Outdoor em Curitiba - segunda-feira (30/11) Foto: Thais Kaniak/G1
O uso ilimitado das redes sociais a meu ver está sugerindo a substituição do relacionamento humano, pensei, depois que na madrugada do último dia do novembro molhado de Curitiba, recebi na minha fanpage a postagem de um outdoor pedindo o “fim de privilégios para deficientes”, assinado pelo “Movimento Pela Reforma de Direitos" – MRD.
Não me assustei, embora tenha arregalado os olhos para encontrar no texto a razão da piada, já que a sigla do movimento sugere mau cheiro e nada daquilo era risível.  Deve ser coisa de algum composto orgânico envelhecido, pensei. Um desses infelizes que gostam de boiar sobre tragédias.
A perplexidade, desrespeitosa e discriminatória do MRD, de tão categórica, machucou moralmente, um universo impossível de se medir de pessoas com deficiência, pais de autistas ou não, redes sociais da própria prefeitura de Curitiba, professor de publicidade amparado no Código de Ética do CONAR, entidades afins, autoridades, instituições e até políticos que surfaram na onda repudiaram. Para eles ainda é difícil crer que o eleitor já saiba saber votar.

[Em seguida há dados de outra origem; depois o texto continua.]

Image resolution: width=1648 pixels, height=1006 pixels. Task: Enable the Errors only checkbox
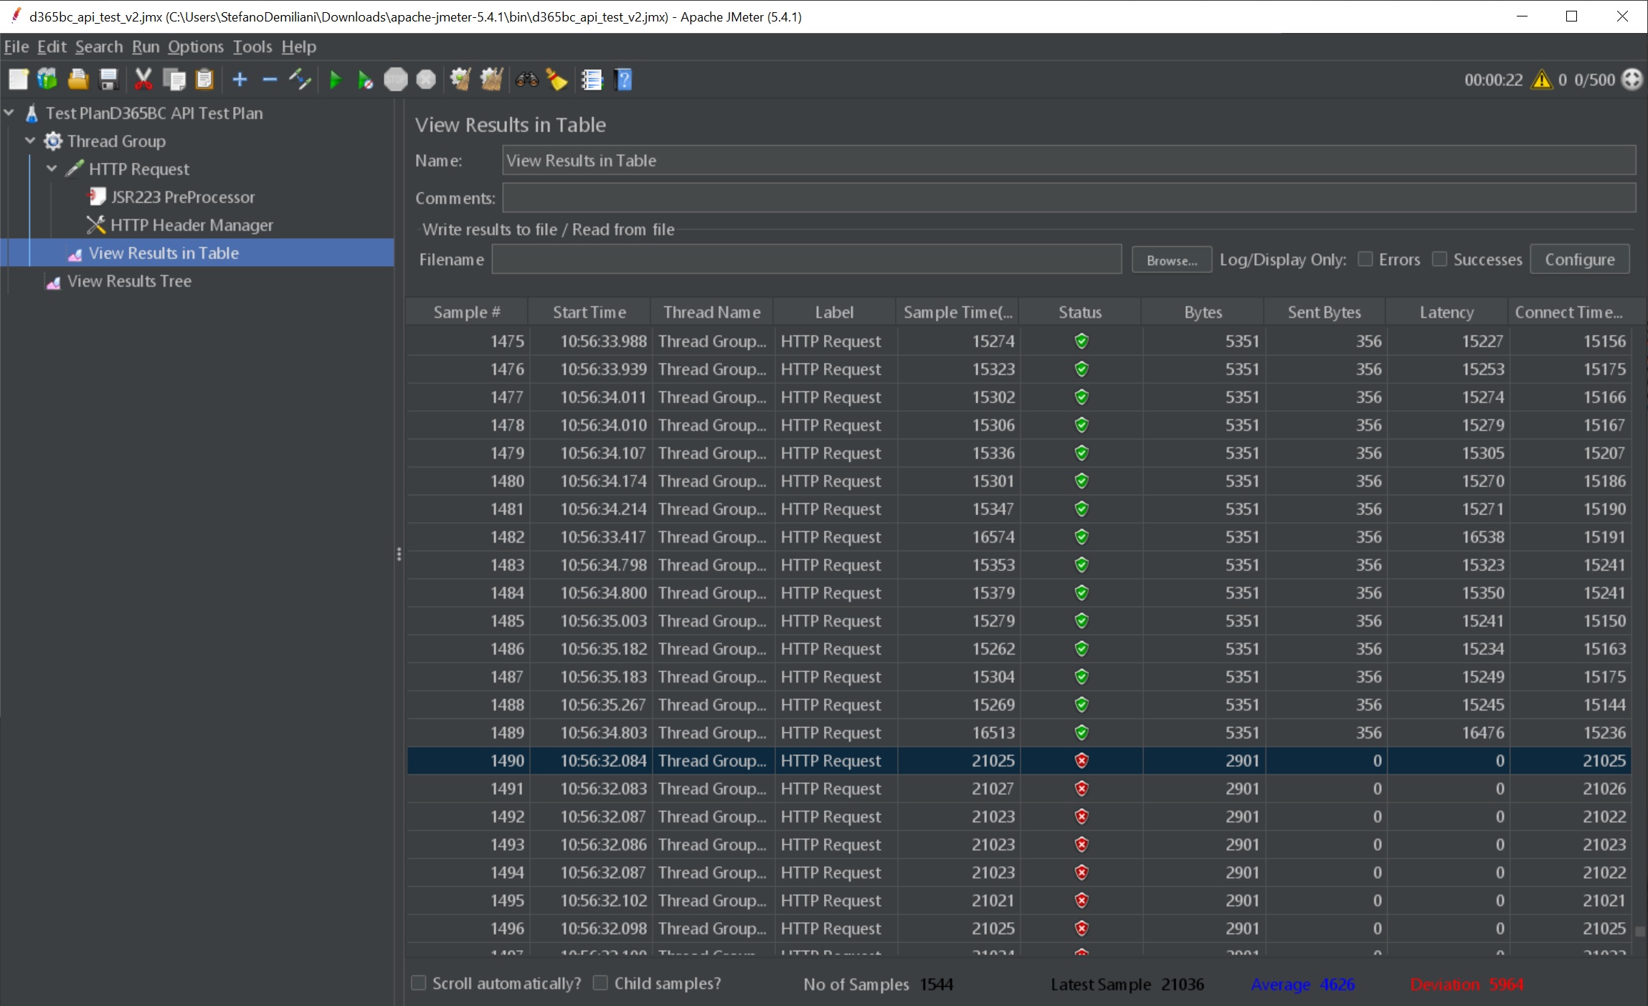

O outdoor fez lembrar determinismos genéticos recentes dos seus autores que tem menos chances de ser felizes. Quem sabe a “criação especial” podia se encaixar como bullying coletivo, com embasamento tão convincente que todos concordariam com a pegadinha questionável do ponto de vista de autoridades que a autorizaram.
Curitiba ficou muito entristecida quando descobriu que alguns dos seus gênios da publicidade, além de especialistas em preconceitos infames, tiveram defesa em preciosos minutos de TV em rede nacional e farta mídia impressa para justificar o erro cometido pela pegadinha que o tal de MRD fez, pagos por nós curitibanos, que vistos discutidos e relatados seus efeitos não passaram de um tiro no pé.
Muitos curitibanos estão saindo de casa pela manha sem tomar café, e talvez não almoce porque seus ganhos se esvaem nas passagens de ônibus que um dia já foram bons. Caminha por uma rua e talvez não chegue à próxima esquina com as pernas inteiras pelo risco que corre enfrentando as calçadas ruins.
Muitos curitibanos começam a falar e possivelmente não consiga concluir o que pretende dizer por que não tem porta-voz.  Então, quando ouvimos que essa campanha vai continuar... É para levar a sério?
Pais de pessoas com deficiência, autistas ou não, antes de qualquer ato eles refletem, não fazem escolhas intuitivas. Reavaliam decisões por mais simples que sejam para trocar de caminho, pois já descobriram no fundo da alma que ninguém é o mesmo para sempre.
Afirmo que a peça que pediu o “fim de privilégios para os deficientes” foi lamentável. A Prefeitura vem respondendo as críticas dizendo que quem criou a campanha foram os próprios integrantes do Conselho da Pessoa com Deficiência.
Por isso, muitos recalques da vida estão sendo levados para as redes. Mensagens subliminares, falar mal disso ou daquilo nas redes sociais é péssimo, mesmo parecendo legal. O que a Prefeitura conseguiu com essa campanha foi causar mal-estar e questionamento de direitos das pessoas que mais necessitam dela.
Às vezes cometemos o sincericídio que é aquilo que a gente revela, mas não deveria, a exemplo dessa campanha que mais destruiu, e que por definição inconfessável ao invés de agregar, os resultados são muito ruins politicamente, pois, se a intenção inicial era chocar para depois apoiar os direitos dos deficientes, forneceu mais munição para os adversários políticos.
Por aí se percebe também que Curitiba independentemente das intensas chuvas dos últimos tempos, deriva há muito tempo... Abdicou de ser exemplo para outras cidades.
Triste constatação de uma cidade que até pouco tempo já foi SORRISO.